Tags
beans, Florence, Italy, mushrooms, pasta, pizza, pumpkin, restaurant, Rome, seafood, tomatoes, veal, Venice
I have been quiet for awhile. Not because I wanted to or because I was not cooking, but rather because the husband and I were traipsing our way across Europe. Two of our weeks were spent falling in love with Italian food and with every taste and every bite new ideas came to mind. I cannot count the number of times my husband said “we have to make this when we get home.” From pastas and pizzas to soups, salads, pastries and gelato, we were treated to something new and exciting every day.
Although there were many great restaurants and cafes (some fabulous, others somewhat less fabulous), there were three main places that stood out in our minds and would persuade me to fly all the way back to Italy just to experience them again. So in case anyone out there is thinking about taking a trip to Italy, here are my three Italian favorites:
1. Trattoria da Fiore – San Marco 3461, Calle delle Botteghe, Venezia
My husband found this restaurant on our first night in Venice. We had no idea what to expect, but as we watched many locals stream in, we figured it must to be worth the try. We were met by a very friendly staff who seated us at the front of the restaurant right next to the window which allowed for an endless amount of people watching. The restaurant itself was simply yet nicely decorated with a full anti pasta bar that the waiters would prepare mouthwatering plates of food from. After reviewing our menu multiple times, I settled on a simple pasta with fresh crab meat and the husband ordered linguini Frutti di Mare.
Within no time, we were both served the most beautiful bowls of pasta. They were simply prepared, but each bite was perfection. We were both so impressed – and it was the simplicity of the dishes that made them so wonderful. Rather than being weighed down with thick sauces and heavy pastas, we were treated to fresh pastas dressed in light sauces and drizzled with olive oil and seafood that tasted exactly as they should. Our dishes were not over done with spice and cream, instead, they were true to their ingredients, and better for it. The only thing I could have asked for was more.
2. Trattoria le Mossacce – Via del Proconsolo, 55r, Firenze
We actually discovered this Florentine restaurant because of a rave review in one of our travel books. It was a bit of a hike from our hotel and there was a bit of a wait when we arrived, but the food made it all worth it. It is one of those places that you immediate feel like you are home upon entering. We sat at a table with one other couple and a young man who was dining alone. It was crowded with tables on top of tables, but the atmosphere was friendly and conversation entertaining. We started off by sharing a bowl of Ribolitta, a twice-cooked vegetable soup made with beans and day old bread. It was delicious, one of the best bowls of soup I’ve ever tasted; a dish so warming and savory, that it quickly supplanted Minestorne as my favorite Italian soup, and inspired a new obsession. We tried about five different Ribolitta’s as we made our way through Italy – but I can say with full confidence, Tattoria le Mossacce’s was the best.

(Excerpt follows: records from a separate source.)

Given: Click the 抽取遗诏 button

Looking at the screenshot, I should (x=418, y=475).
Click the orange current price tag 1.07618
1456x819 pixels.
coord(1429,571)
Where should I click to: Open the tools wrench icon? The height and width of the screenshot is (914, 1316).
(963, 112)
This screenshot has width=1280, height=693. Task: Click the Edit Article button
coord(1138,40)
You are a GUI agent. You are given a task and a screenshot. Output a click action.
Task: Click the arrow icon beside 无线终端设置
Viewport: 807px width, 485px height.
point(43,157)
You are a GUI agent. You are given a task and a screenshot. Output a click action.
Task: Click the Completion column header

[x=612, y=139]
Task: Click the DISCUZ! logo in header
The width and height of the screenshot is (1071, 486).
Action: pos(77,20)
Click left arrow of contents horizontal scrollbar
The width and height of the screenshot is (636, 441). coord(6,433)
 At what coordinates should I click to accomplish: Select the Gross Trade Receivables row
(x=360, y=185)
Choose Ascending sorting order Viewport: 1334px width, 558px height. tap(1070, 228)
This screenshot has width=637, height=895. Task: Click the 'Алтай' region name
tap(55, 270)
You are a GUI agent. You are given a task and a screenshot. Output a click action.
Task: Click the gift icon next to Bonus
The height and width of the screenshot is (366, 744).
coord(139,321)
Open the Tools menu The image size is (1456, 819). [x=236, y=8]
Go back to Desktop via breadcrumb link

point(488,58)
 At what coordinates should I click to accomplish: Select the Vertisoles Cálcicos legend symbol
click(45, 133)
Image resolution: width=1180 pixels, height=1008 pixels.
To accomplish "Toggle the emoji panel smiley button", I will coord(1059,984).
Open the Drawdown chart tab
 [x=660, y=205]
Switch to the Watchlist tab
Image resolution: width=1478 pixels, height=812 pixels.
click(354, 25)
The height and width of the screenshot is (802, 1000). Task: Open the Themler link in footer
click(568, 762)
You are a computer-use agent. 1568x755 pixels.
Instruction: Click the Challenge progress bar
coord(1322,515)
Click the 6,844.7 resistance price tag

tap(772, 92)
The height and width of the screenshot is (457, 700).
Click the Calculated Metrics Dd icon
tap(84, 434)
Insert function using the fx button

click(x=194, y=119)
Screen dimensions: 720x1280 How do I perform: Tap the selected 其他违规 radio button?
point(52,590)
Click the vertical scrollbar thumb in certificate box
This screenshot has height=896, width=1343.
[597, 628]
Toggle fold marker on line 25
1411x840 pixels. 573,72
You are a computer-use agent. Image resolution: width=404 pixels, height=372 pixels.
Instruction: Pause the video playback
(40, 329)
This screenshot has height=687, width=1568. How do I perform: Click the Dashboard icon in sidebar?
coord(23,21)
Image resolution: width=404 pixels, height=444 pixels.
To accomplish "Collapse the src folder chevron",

After our soup, I ordered Cotolette alla Milanese (Veal Cutlets Milanese), and the husband went with Osso Buco, while we shared a side of “sauteed vegetables.” The great thing about our table was that we were right next to the kitchen and got to watch as three Italian men whipped up meal after meal and did so with speed. Before I had the chance to get over how wonderful our Ribolitta was, our meals were served. My veal, again so simple and paired only with lemon, was the probably the best piece of veal I’ve ever had. It was lightly breaded, and bursting with flavor; crisp on the outside, and tender on the inside. When the husband asked for a bite, I contemplated keeping it all for myself (then, quickly thought better of it). Although I did not get a chance to taste his Osso Buco he raved about it for weeks and from my own experience I trust that it was good. And if the first two items were not enough, our side of sauteed vegetables (essentially, a big bowl of spinach) was incredible. It appeared to be prepared in olive oil, and again, with lemon juice. We more or less licked the bowl clean. Walking home after that meal, I think proclaimed Tattoria le Mossecca the best restaurant in all of Italy.